As AI and HPC Converge, Hardware Evolves

//php echo do_shortcode(‘[responsivevoice_button voice=”US English Male” buttontext=”Listen to Post”]’) ?>

SANTA CLARA, CALIF. — AI revolutionized scientific computing in the last few years, and the workloads are continuing to converge, Ian Buck, VP and general manager of Nvidia’s hyperscale and HPC computing business, told EE Times. This means a booming market for GPUs in high-performance computing (HPC).

“The supercomputing and HPC world now realize the potential AI has,” Buck said. “The good news is, [AI is accelerated by] the same GPUs…very intentionally, Nvidia makes one architecture and makes it available to all our markets, all of our users.”

Supercomputers continue to accelerate scientific discovery in many fields. Physics-based models are used today to simulate phenomena that are difficult to observe experimentally. Climate change is a great example—the scale is so large, and the timescales are so long that it’s hard to design a practical experiment to test climate scientists’ hypotheses. Instead, simulation must be used.

“Assuming we can build the right computer, when we know the physics involved, from turbulent flow to solar radiation, we can build a mathematical model of the Earth and then push play, and play with it,” he said. “It can happen over timescales of years, or decades, or centuries.”

Using a supercomputer, scientists can simulate carbon emissions over time and see the outcome.

Ian Buck (Source: Nvidia)

“The challenge is accuracy, and having enough compute cycles in the computer,” he said. “There’s always a question in supercomputing: have we gone to a fine enough resolution to capture the phenomenon, because it’s impractical for us to simulate all the way down to the atom, so we have to approximate, then validate.”


For work on climate change, models can be tested on historical data, but it’s still hard at Earth scale. Cloud formation needs to happen at sub-kilometer scale to capture eddies, often in the hundreds of meters scale. Scientists can improve the accuracy of the simulation with more compute cycles, but when this isn’t possible, another option is to build and train an AI to watch the simulation and approximate it.

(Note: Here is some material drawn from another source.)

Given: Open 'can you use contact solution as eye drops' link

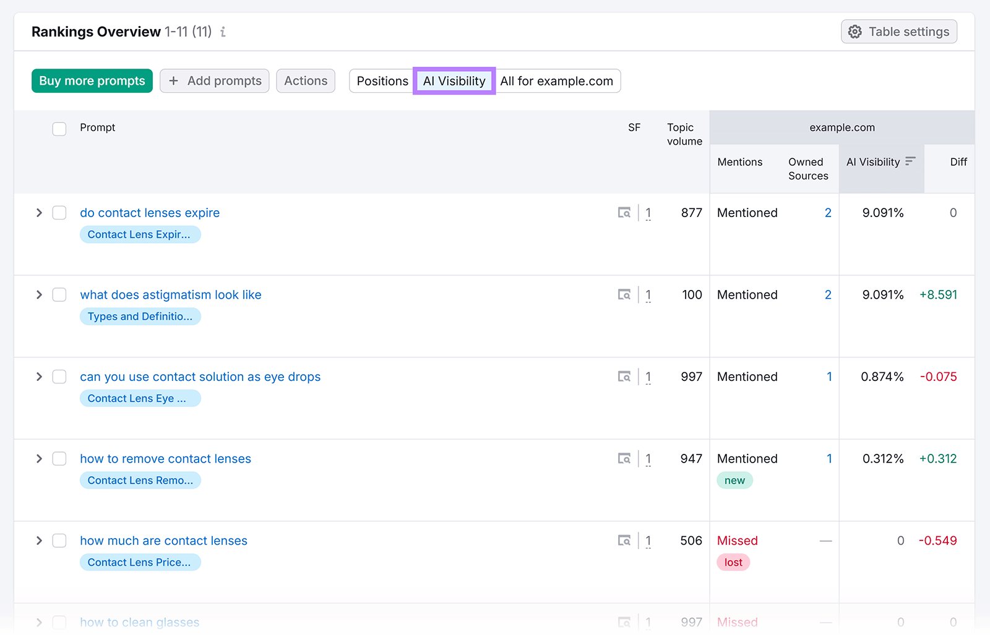Looking at the screenshot, I should (200, 377).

“The AI can run much faster [than the original simulation algorithm],” he said. “It’s still very much an approximation that needs to be validated and tested, but it can be a tool for researchers to explore many more options at much bigger timescales and identify phenomena that might be too difficult to compute or too difficult to find by searching all the different options, and then go back and follow up by running first-principles physics simulations.”

Many supercomputers being built today with Nvidia’s Grace Hopper CPU-GPU and Hopper GPUs will be used to train and infer AI surrogates, Buck said. Nvidia has its own project to build a supercomputer called Earth-2 that will run a digital twin of the Earth for climate research. Earth-2 will use a combination of GH200 (Grace Hopper), HGX H100 (Hopper AI GPUs) and OVX (Ada Lovelace GPUs for graphics and AI) systems.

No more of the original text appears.